Ainda assim, permanece irrespondida a indagação de Foucault (formulada em sua defesa de 1972) em que ele ressalta o espaço irrisório dedicado à sua leitura das "Meditações" na "História da Loucura": como se pode descartar o empenho de toda uma obra com base em uma discussão que ocupa tão-somente três páginas?
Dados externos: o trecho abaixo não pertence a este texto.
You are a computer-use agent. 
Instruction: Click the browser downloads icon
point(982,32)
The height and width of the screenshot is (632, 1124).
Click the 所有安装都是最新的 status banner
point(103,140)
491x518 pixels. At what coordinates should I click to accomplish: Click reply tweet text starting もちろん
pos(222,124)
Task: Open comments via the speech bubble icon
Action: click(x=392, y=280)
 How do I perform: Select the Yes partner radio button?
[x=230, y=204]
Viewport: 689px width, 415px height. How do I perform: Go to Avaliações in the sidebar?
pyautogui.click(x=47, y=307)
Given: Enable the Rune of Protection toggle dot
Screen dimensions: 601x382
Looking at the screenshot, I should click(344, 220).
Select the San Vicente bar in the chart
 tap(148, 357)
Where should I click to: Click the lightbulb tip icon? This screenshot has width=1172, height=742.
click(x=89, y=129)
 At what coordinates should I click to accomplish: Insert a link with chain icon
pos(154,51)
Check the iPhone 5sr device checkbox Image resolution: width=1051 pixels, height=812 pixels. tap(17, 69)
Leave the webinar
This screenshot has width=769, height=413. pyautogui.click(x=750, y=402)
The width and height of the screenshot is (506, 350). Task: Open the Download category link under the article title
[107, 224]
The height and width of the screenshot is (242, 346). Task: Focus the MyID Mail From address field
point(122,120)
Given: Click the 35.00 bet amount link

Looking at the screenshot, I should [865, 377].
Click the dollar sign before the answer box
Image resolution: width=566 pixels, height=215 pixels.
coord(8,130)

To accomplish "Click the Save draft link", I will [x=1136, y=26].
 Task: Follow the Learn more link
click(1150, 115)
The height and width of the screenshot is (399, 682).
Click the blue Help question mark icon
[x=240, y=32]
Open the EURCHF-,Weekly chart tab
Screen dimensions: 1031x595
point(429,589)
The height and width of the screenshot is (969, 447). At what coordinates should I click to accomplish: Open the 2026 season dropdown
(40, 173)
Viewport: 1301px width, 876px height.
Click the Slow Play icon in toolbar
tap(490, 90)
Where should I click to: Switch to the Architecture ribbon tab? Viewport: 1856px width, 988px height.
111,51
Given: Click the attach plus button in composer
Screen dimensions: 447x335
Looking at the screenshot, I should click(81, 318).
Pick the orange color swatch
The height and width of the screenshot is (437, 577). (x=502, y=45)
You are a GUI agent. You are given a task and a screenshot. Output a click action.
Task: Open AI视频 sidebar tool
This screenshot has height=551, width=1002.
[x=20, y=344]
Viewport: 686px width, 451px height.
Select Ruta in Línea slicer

Nietzsche e o Círculo Vicioso
Pierre Klossowski
Tradução: Hortencia S. Lencastre
Pazulin (Tel. 0/xx/21/2225-2215)
299 págs., R$ 31,00

Klossowski apresenta uma leitura muito particular de Nietzsche: ele o lê como um autor visionário em relação aos descaminhos da história da cultura, mas também no que se refere à sua própria história pessoal. Enfatiza-se tanto o comentário das vivências pessoais que acompanham Nietzsche em cada transformação do seu pensamento quanto o sentido político de sua filosofia, uma análise bipolar que alterna interpretações psicanalíticas e crítica social. O elo de ligação entre os dois pontos de vista assenta na palavra: ponto de convergência entre o "desvio" psicológico e a chamada doença da civilização. As dificuldades encontradas por Nietzsche para construir um discurso crítico que se isentasse do comprometimento intrínseco a toda linguagem desembocam, por fim, no surto que o deixou afásico. Para Klossowski, a doença de Nietzsche não tem, portanto, um significado meramente psicológico, é consequência da recusa em assentir aos preceitos de uma cultura decadente já embutidos em todo tipo de discurso. A genialidade, na qualidade de rompimento com a mediocridade dos ditames sociais, somente poderia se expressar como neurose, signo da vitória dos fracos. Nietzsche teria, ele próprio, vivenciado a inversão dos valores. Daí a preferência do livro pela correspondência e pelos escritos de Nietzsche voltados para a auto-reflexão. O texto serve como antídoto às leituras "psicologizantes" do criador da idéia do eterno retorno, ao mesmo tempo em que, ao salientar o sentido político de sua obra, rechaça as interpretações de teor cientificista.

Peregrinações
Jean-François Lyotard
Tradução: Marina Appenzeller
Estação Liberdade (Tel. 0/xx/11/3661-2881)
110 págs., R$ 17,00

O relato autobiográfico surge, neste livro, como uma lição de reflexão filosófica apta a ler os autores clássicos sob a perspectiva das exigências do presente histórico. Lyotard extrai de sua interpretação de Kant a convicção de que o ato de pensar sempre se volta para algo já pensado, sendo que pensamento algum pode ser dito estritamente "original". Essa idéia justifica a necessária remissão aos clássicos para a compreensão do atual estado de coisas. Além de Kant, Nietzsche, Marx, Hölderlin e Hegel (entre outros autores) fornecem o arcabouço teórico para a explicação de seu incômodo com as correntes marxistas de então. Dividido em quatro partes e redigido numa linguagem que dispensa o academicismo, o texto é instigante, fluido e erudito. Inicia-se com o relato de Lyotard sobre sua escolha por uma profissão e termina com um texto de 1982, que critica o marxismo.